El clavo (1944), de Rafael Gil, es un clásico del cine español y no me defrauda volverla a ver después de muchos años. Es un melodrama pasado de rosca por lo inverosímil de su trama, pero que está narrado con vigor, buenas ideas de puesta en escena y también en sus interpretaciones, destacando la guapísima Amparito Rivelles.
En la España isabelina del siglo XIX, coinciden en un viaje en diligencia el juez Javier Zarco (Rafael Durán) y una misteriosa mujer llamada Blanca (A. Rivelles). Javier inicia un juego de seducción, poco provechoso en principio pero que, más tarde, da sus frutos y los personajes se enamoran. Entonces, se separan durante un mes ya que Javier se va para solucionar unos temas laborales pero, ante la falta de noticias de Blanca, regresa a la posada donde en teoría ella iba a permanecer y descubre que se largó el día después de su marcha. Sintiéndose traicionado, se desmorona anímicamente.
Pasan 5 años y toma destino en una localidad castellana. Paseando por el cementerio, hay unas tumbas revueltas tras unas inundaciones y ve un cadáver con un clavo. Deduce que se trata de una muerte violenta y no una apoplejía como quedó registrada, siendo la víctima un indiano que se había establecido allí tras comerciar con esclavos.
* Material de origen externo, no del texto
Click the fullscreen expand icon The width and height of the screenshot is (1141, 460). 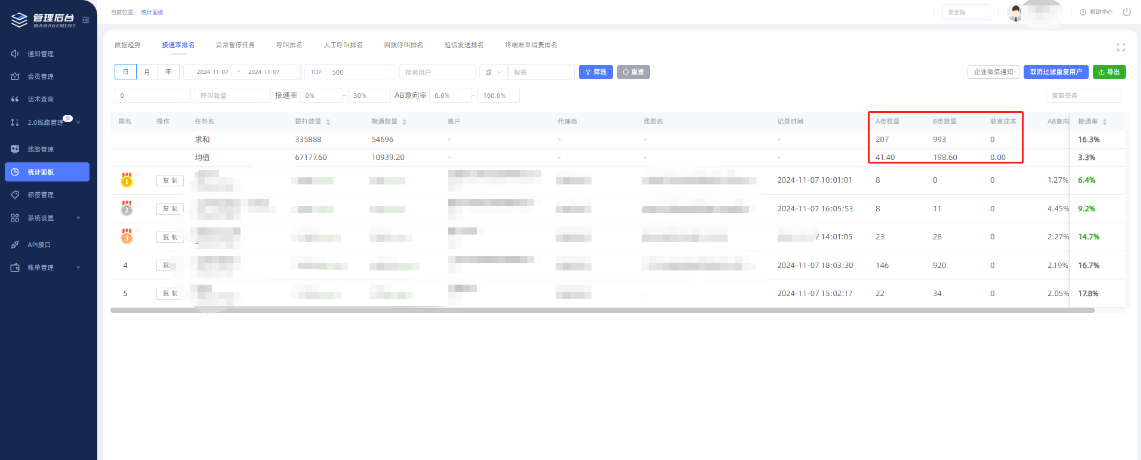tap(1121, 47)
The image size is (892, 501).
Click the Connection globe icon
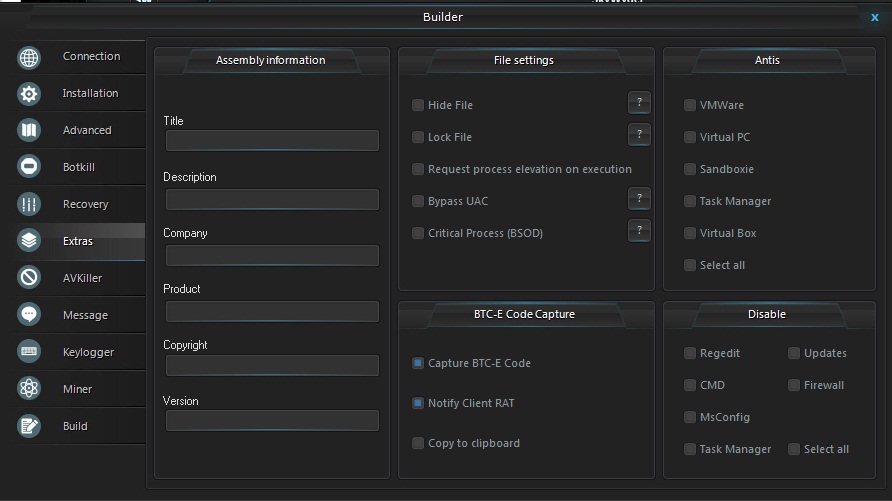[29, 57]
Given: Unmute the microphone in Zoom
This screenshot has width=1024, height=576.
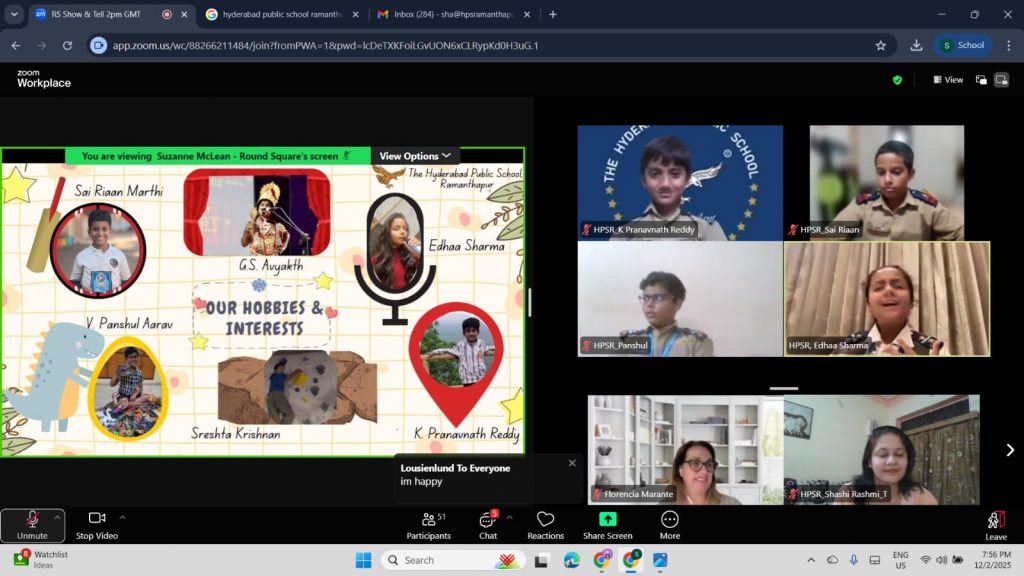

Empieza a investigar y manda a un miembro de su juzgado a Madrid.
Él también va a Madrid y se reencuentra por casualidad con Blanca, que no se ausentó en aquella cita, aunque Javier creyó que había desaparecido. Renace entre ellos el amor y el compromiso.
Y, entonces, cuando Javier ha vuelto al pueblo castellano, su ayudante le da noticia desde Madrid que ha encontrado a la asesina del indiano, una tal Gabriela. Cuando se abre el juicio oral contra Gabriela, que entra en la sala de vistas con un velo, al mostrar su rostro el juez ve que se trata de Blanca, comprendiendo Javier que su ausencia fue para ir a matar al indiano, un hombre con el que estaba prometida en contra de su voluntad ya que sus padres eran chantajeados por este, y quedar libre para casarse con él.
Basada en una novela corta de Pedro Antonio de Alarcón, en su adaptación cinematográfica ya se tuvo que cambiar parte de la trama como, por ejemplo, que Blanca/Gabriela no estaba prometida con el indiano si no que era su esposa. Y uno de los aciertos de la película es, a pesar de la censura, mostrar esa historia de amor con mucha sensualidad, utilizando un baile de máscaras de carnaval al principio de la película para hacer tropezar a los personajes y aproximarlos físicamente; o con un elegante travelling sobre las plantas de la posada que ocupan para dar a entender el aproximamiento carnal definitivo.
El buen hacer en esta película de Gil se une al hecho de ser una producción importante de Cifesa, se construyeron varios decorados para la película y la ambientación del siglo XIX, con el correspondiente vestuario, está bien conseguida.